TASK DETAILS -> Give back each entry exactly as written, apart from the pictures.

EXERCISE INPUT ->

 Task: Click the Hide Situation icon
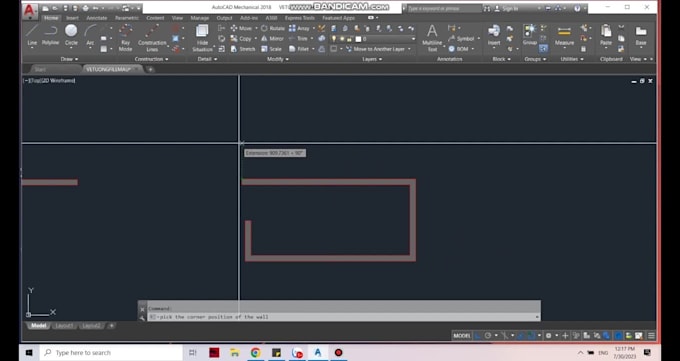click(x=202, y=38)
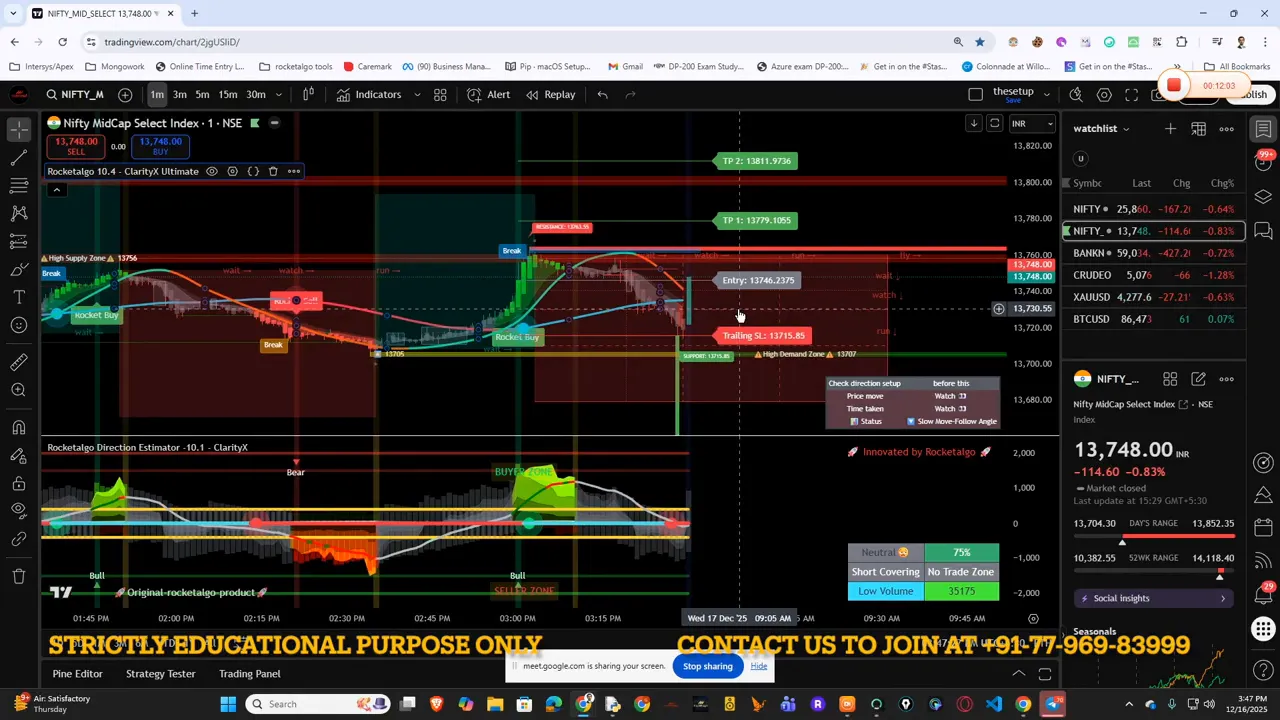Switch to the Strategy Tester tab

pos(160,673)
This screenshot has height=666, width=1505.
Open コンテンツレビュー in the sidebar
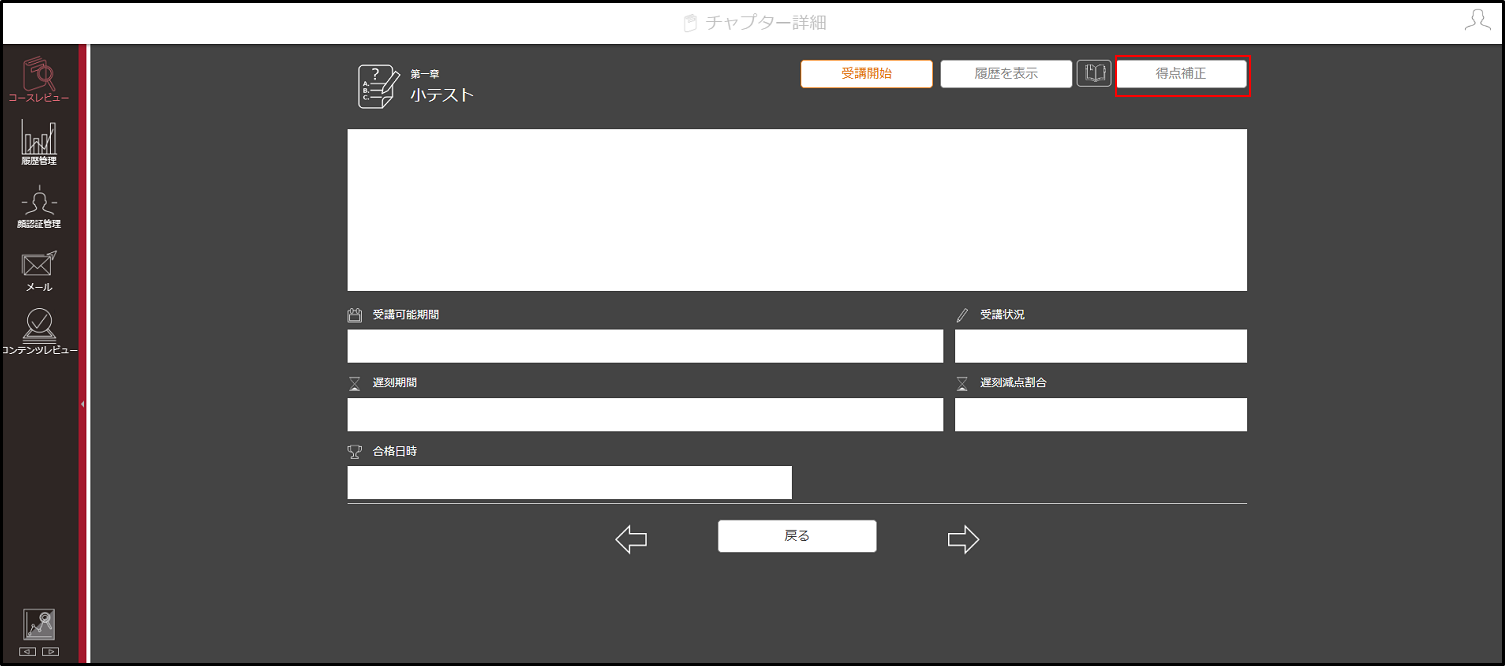pos(39,333)
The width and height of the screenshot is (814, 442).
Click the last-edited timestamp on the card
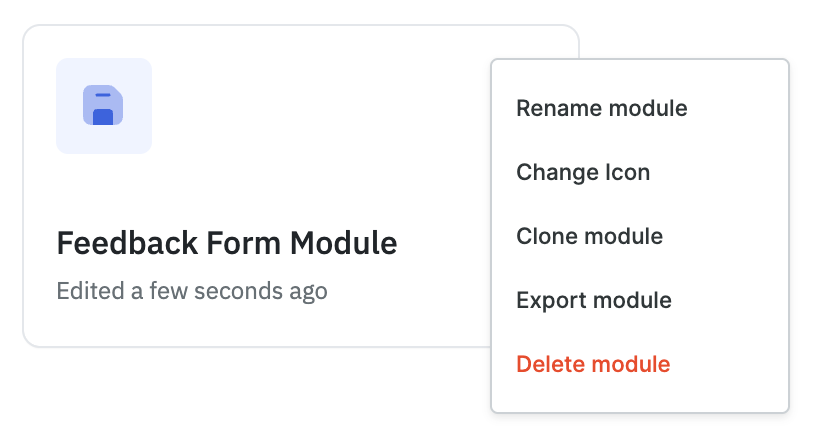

EXERCISE ANSWER ->
 Task: Click the Hide Situation icon
click(x=202, y=38)
Switch to the Strategy Tester tab

pos(160,673)
This screenshot has height=666, width=1505.
Open コンテンツレビュー in the sidebar
pos(39,333)
The width and height of the screenshot is (814, 442).
Click the last-edited timestamp on the card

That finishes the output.